- _EXERCISE AIM_: Determine how many lines in the records include "computer". Write the number and nothing more.

---------- MATERIAL SHOWN

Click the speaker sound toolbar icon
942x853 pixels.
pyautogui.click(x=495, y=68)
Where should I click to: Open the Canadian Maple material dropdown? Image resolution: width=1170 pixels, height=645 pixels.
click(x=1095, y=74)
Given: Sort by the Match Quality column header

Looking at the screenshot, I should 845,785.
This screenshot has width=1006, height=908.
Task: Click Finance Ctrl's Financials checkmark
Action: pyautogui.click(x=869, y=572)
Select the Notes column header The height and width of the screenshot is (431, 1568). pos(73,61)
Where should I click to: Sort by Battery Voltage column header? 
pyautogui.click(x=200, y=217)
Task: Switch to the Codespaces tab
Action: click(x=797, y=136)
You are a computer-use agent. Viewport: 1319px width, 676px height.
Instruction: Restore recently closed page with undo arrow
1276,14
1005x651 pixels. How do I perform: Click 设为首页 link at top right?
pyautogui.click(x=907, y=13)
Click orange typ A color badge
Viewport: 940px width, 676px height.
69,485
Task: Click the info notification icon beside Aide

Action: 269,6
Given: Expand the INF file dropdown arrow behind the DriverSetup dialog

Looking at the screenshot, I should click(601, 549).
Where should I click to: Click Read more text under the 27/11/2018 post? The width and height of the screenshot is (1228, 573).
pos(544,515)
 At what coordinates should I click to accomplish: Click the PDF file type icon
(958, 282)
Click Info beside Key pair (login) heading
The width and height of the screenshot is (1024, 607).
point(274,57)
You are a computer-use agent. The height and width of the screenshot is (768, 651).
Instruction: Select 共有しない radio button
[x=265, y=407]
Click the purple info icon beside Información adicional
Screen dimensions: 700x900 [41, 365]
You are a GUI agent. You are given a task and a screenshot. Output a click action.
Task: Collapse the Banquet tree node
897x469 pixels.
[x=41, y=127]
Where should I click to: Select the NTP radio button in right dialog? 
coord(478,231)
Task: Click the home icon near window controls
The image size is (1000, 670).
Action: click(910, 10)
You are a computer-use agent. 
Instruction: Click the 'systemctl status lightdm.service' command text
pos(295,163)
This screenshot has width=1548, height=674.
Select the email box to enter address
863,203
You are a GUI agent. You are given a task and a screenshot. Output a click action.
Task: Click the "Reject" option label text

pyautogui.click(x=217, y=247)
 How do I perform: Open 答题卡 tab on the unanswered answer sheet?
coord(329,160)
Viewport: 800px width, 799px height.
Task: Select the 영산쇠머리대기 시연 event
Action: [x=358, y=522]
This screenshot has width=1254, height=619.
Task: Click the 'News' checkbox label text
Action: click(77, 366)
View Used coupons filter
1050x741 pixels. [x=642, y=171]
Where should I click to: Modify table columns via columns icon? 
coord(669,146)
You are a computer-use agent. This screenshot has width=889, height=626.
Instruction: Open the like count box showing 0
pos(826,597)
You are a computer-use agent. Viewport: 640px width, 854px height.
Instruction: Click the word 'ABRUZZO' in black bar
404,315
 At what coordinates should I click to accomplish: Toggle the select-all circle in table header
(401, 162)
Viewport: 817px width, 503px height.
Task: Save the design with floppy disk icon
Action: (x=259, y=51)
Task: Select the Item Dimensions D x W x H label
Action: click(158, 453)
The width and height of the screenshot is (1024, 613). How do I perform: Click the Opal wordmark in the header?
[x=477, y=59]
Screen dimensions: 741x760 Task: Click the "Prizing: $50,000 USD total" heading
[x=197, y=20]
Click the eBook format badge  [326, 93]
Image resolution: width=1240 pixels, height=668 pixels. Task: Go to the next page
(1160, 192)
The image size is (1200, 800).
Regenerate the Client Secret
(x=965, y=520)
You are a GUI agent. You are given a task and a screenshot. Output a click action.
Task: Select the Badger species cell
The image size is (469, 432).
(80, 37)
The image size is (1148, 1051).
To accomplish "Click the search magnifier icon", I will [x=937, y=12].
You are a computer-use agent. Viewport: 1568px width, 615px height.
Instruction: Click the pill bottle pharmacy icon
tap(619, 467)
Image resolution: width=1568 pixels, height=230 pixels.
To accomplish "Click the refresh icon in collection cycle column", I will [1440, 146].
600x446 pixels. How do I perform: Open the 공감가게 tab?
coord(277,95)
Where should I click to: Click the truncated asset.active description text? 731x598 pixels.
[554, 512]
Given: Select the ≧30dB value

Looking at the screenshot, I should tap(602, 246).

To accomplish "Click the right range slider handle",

--------------------

- _OUTPUT OF THE EXERCISE_: 6